During submission sizes of datasets are only 100 (both training dataset and unlabelled dataset).
Probably it is the debug version.
Is it intentionally?
AICrowd has their own debug dataset on which they test if your pipeline is working fine. If your code runs well enough on their debug set then they proceed with their actual training, purchase, prediction datasets.
Don’t worry, your submission does not take into account datasets you have on your system. AICrowd only uses
run.py file to make an instance of class
ZEWDPCBaseRun and pass their own dataset.
Ahh… I see so AICrowd runs the whole pipeline twice, and I can see logs only from the debug version.
Yep. Regarding logs, you can only see the time required at each step (on actual datasets).
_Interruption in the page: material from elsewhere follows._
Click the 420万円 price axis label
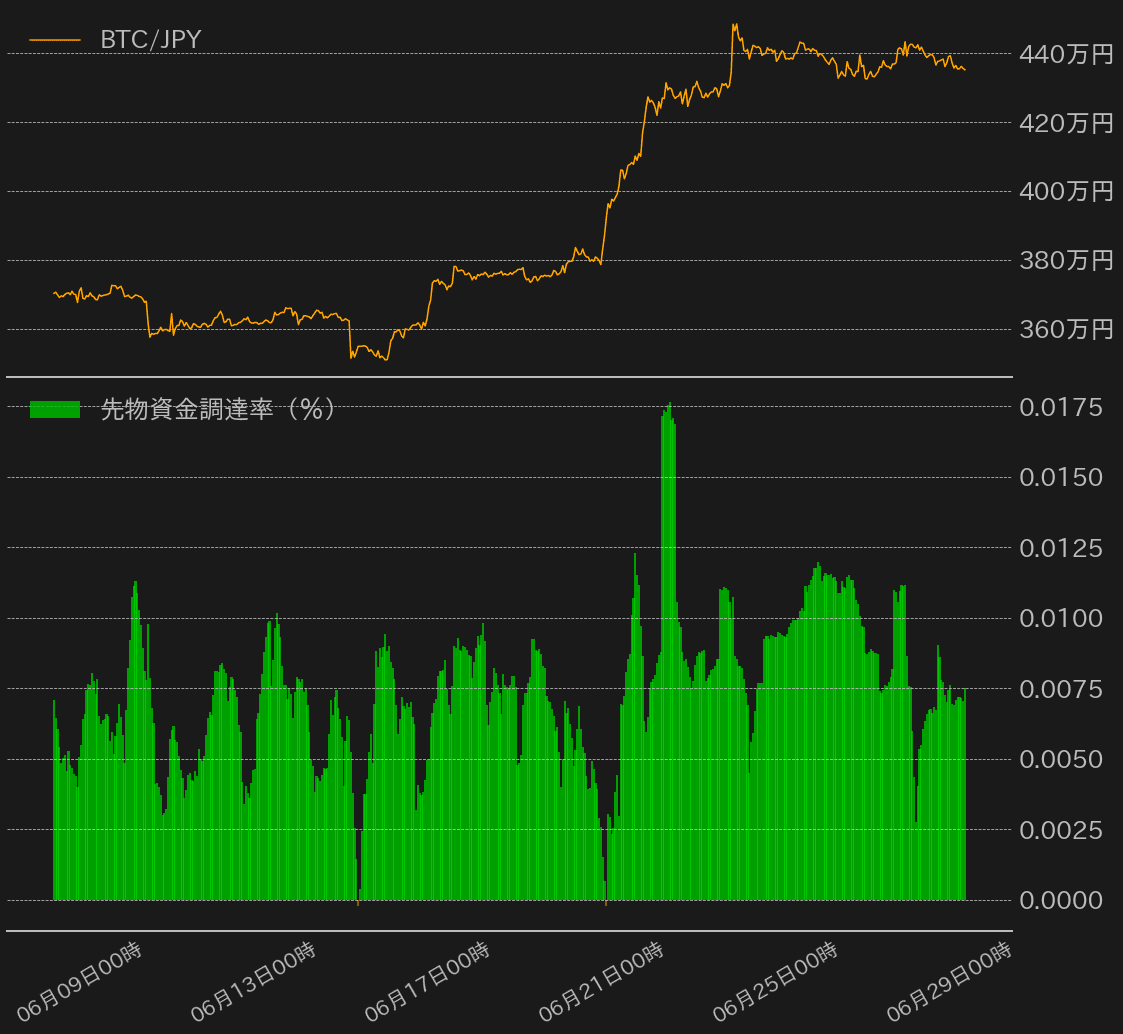pyautogui.click(x=1066, y=123)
I suppose there is some sort of security reasons why they don’t show the number of images your model trained and evaluated.
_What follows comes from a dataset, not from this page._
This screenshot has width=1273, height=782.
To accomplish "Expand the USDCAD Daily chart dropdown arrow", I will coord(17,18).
what’s your comment about this @shivam ?
I think it’s 5000 training images, 3000 to purchase, 3000 to test right? just as in the overview.
Yes, that’s correct.
As Gaurav shared the logs are from the validation phase-only which has a lower image count.
In the actual run:
5k training images 10k unlabelled image (3k can be purchased) 3k testing images
what assumptions are we allowed to make about the distribution of labels? are they the same for training, unlabelled and testing?
It can be different.
From challenge’s introduction:
Third, data has to be acquired under the assumption of being valuable out-of-sample. Distribution shifts have to be anticipated.